What you are asked to do:
Reproduce the lines of the items below without changes, beginning at the line that contains "You are a computer-use agent. The image" and stopping after the line that contains "pyautogui.click(x=581, y=310)".

[Recorded data]
++++++++++++++++++++
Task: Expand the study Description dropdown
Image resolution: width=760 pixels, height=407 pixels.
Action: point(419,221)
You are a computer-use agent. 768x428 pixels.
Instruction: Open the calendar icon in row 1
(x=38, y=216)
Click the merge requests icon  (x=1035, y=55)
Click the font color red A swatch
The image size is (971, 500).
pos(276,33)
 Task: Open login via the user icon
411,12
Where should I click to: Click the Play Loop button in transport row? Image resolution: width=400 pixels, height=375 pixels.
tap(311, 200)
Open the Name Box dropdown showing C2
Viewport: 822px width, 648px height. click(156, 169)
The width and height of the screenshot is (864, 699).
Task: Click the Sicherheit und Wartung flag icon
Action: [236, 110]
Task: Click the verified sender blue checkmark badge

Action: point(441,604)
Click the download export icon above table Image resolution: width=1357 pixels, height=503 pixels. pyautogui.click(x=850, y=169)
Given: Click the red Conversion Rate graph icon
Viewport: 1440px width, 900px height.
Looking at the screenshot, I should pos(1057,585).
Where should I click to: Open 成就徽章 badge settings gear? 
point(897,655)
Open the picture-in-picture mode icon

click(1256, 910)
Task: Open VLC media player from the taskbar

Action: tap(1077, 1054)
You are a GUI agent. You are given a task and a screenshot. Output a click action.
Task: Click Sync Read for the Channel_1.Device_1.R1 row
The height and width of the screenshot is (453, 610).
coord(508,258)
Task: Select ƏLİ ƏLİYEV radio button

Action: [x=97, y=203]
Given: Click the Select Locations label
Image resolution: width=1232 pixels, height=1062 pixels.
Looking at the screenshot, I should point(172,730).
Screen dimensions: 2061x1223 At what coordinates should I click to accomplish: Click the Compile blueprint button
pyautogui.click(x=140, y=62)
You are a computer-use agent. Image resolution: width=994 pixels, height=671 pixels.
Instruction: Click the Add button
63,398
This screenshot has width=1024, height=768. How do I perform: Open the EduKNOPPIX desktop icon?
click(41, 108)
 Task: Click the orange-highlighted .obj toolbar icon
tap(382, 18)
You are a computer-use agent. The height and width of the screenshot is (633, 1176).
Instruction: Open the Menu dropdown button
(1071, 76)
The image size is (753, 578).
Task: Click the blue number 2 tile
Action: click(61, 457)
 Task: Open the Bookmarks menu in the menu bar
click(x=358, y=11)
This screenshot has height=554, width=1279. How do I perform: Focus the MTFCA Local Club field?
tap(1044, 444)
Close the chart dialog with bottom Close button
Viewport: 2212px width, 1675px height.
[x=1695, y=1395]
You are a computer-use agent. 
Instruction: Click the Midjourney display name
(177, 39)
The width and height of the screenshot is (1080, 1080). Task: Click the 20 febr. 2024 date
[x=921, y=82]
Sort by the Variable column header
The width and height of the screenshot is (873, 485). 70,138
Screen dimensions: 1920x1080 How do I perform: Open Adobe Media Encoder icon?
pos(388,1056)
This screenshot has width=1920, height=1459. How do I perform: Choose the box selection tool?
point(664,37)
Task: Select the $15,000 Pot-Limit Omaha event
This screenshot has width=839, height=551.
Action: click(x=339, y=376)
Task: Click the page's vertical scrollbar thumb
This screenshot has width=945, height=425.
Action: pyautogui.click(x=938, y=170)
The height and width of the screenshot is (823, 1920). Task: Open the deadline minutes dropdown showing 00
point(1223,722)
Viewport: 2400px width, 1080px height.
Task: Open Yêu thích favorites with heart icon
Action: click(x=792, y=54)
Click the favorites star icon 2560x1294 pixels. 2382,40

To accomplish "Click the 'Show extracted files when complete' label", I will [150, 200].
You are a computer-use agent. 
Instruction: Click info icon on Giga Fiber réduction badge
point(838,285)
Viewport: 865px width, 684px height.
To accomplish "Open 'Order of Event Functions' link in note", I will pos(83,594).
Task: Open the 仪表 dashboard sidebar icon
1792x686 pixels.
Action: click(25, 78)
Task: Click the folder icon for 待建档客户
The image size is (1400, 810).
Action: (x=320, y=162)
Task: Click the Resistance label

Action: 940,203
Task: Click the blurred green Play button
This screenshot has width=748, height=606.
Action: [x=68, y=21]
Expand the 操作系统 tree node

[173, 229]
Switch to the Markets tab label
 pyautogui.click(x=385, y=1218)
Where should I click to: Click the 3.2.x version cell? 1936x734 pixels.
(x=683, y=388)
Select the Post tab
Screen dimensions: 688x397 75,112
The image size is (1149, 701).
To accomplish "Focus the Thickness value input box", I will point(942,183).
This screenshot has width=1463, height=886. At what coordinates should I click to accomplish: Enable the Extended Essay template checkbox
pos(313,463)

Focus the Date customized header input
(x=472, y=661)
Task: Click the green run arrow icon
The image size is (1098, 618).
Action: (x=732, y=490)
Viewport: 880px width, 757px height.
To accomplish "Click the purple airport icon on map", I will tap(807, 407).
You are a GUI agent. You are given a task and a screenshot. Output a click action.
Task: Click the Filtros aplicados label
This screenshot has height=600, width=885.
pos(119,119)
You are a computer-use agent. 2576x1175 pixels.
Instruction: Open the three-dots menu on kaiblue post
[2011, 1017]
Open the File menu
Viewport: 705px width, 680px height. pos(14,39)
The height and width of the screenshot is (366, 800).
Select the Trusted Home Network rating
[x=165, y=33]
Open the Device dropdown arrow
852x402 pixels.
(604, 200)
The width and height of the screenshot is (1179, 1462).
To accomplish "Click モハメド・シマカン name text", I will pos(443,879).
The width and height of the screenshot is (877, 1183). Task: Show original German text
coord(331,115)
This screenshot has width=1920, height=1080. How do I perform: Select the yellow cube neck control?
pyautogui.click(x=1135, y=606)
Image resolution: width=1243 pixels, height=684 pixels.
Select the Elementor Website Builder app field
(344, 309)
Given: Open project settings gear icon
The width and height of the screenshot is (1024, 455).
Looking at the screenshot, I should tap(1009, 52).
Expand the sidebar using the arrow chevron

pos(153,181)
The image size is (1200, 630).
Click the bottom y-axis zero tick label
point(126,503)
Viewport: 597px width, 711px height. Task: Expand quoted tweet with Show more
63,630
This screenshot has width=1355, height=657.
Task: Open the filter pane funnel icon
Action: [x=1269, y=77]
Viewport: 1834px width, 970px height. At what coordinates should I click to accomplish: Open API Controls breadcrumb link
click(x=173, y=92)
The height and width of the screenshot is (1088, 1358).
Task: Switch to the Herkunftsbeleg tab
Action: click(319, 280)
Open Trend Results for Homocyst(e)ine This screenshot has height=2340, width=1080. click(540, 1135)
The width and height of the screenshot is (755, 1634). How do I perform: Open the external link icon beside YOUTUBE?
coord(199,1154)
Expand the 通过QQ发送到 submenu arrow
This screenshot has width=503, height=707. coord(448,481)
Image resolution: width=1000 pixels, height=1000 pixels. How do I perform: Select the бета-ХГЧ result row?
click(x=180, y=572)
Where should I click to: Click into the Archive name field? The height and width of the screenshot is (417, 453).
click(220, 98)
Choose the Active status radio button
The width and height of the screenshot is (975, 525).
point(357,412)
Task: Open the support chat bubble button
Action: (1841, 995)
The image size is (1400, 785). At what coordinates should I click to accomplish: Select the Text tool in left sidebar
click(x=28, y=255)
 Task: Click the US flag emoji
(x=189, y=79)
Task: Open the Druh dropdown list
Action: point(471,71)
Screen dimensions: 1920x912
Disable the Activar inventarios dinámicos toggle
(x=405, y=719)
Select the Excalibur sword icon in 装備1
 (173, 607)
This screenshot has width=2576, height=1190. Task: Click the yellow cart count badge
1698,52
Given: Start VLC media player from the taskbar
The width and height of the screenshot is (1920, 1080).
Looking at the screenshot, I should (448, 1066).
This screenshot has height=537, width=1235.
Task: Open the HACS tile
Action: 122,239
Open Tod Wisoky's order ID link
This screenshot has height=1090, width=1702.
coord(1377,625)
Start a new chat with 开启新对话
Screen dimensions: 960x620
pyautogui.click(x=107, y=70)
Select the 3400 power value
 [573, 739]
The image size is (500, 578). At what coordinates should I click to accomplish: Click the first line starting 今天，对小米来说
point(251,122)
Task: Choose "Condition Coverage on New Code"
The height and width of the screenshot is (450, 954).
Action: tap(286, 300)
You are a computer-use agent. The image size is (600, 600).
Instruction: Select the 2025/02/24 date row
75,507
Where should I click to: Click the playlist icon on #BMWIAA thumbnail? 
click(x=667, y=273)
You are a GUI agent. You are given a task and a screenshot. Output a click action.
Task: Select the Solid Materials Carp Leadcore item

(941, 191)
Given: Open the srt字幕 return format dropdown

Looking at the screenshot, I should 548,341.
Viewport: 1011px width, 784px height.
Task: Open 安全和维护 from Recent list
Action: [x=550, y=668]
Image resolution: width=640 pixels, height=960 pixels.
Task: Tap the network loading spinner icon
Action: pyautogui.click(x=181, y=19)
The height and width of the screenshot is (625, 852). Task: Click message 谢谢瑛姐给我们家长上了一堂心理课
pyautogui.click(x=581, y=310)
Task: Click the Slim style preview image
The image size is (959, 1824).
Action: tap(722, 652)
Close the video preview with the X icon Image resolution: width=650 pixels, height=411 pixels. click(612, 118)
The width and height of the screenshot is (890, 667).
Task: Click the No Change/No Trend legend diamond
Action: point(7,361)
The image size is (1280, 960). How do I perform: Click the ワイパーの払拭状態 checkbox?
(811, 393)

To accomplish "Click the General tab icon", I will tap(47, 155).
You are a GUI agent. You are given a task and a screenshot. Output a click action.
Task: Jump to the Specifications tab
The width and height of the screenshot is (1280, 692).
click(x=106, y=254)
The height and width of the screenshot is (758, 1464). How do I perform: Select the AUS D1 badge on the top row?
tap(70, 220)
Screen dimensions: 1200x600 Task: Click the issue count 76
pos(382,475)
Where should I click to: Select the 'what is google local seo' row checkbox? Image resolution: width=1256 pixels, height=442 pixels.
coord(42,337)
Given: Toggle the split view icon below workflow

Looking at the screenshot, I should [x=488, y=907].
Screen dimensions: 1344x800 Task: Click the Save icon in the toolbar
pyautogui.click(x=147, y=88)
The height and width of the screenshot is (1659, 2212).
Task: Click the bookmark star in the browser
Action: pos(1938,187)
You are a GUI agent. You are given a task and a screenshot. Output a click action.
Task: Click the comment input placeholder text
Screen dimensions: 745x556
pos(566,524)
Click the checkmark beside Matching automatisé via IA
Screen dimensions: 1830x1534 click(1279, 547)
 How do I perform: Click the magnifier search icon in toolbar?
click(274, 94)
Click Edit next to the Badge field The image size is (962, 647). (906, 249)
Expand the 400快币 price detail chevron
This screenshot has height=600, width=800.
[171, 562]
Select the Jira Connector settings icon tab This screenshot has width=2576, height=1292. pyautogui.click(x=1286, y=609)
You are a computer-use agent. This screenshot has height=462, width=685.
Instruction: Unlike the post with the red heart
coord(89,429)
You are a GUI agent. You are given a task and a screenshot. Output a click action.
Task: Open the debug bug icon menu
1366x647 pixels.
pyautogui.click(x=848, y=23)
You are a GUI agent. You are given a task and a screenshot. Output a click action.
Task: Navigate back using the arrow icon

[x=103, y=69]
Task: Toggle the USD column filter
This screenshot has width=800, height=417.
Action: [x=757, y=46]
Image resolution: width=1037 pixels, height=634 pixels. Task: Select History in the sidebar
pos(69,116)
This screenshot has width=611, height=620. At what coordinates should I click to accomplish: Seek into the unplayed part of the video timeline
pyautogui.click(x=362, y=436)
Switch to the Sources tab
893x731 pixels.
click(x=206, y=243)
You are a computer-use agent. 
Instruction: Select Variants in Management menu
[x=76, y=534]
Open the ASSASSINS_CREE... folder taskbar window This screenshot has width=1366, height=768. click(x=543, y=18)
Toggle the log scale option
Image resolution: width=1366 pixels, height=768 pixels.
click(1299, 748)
++++++++++++++++++++
Final result:
You are a computer-use agent. The image size is (600, 600).
Instruction: Select the 2025/02/24 date row
75,507
Where should I click to: Click the playlist icon on #BMWIAA thumbnail? 
click(x=667, y=273)
You are a GUI agent. You are given a task and a screenshot. Output a click action.
Task: Select the Solid Materials Carp Leadcore item

(941, 191)
Given: Open the srt字幕 return format dropdown

Looking at the screenshot, I should 548,341.
Viewport: 1011px width, 784px height.
Task: Open 安全和维护 from Recent list
Action: [x=550, y=668]
Image resolution: width=640 pixels, height=960 pixels.
Task: Tap the network loading spinner icon
Action: pyautogui.click(x=181, y=19)
The height and width of the screenshot is (625, 852). Task: Click message 谢谢瑛姐给我们家长上了一堂心理课
pyautogui.click(x=581, y=310)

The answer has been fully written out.